US: Higher tariffs loom with Trump 2.0. With Trump 2.0, higher tariffs are guaranteed. Beyond going after China, US trade and commerce officials will go after Mexico and Vietnam to restrict China’s attempts to divert trade. There may well be a 10% (some have even floated 20%) across-the-board tariff on all US imports. Beyond tariffs, restrictions on investments and market access are all likely to be ramped up further. Countries trading intensively with the US are about to step into unchartered waters. Over the last half a century, the average US tariff rate on all dutiable imports has been below 4%. Despite eight years of trade wars, the current average tariff is below 3%. A trebling of that rate would be a substantial shock.
Back in 2018, certain products, such as washing machines, saw their demand decline after tariffs were imposed by the Trump administration. The prices of these products jumped immediately. In response, South Korean manufacturers diverted some of their production to the US, creating some jobs, though at the expense of US consumers. As soon as these tariffs were allowed to expire by the Biden administration in 2023, washing machine prices began to decline in the US, demonstrating that shielding domestic industries from competition is a tax on consumers.

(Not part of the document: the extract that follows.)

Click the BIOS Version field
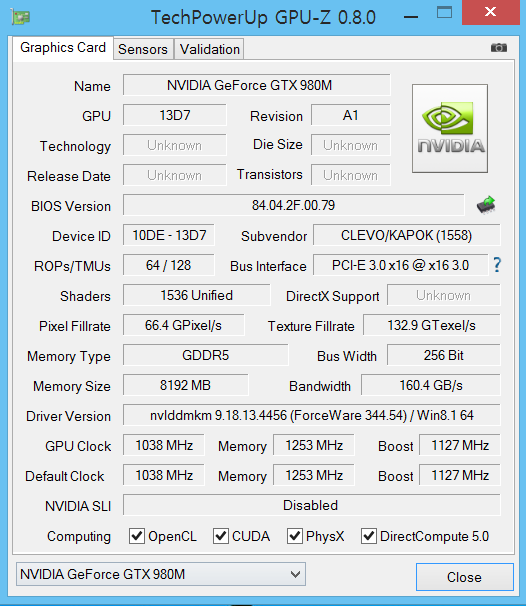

The last eight years have shown that once tariffs are imposed, a complex web of responses take place between producers, importers, and consumers, beyond the dynamics of the washing machine case. When pricing power is limited, as was likely the case pre-pandemic, a three-way split of burden sharing takes place. Additionally, over time, trade is diverted, some to the US, a lot to partner countries like Mexico and Vietnam.
We doubt a similar dynamic would prevail at the current juncture, given the experience of the pandemic and sustained strength of the US labour market. We think that much more of the tariff would be passed along to customers this time, especially as trade diversions would make less sense with across-the-board tariffs.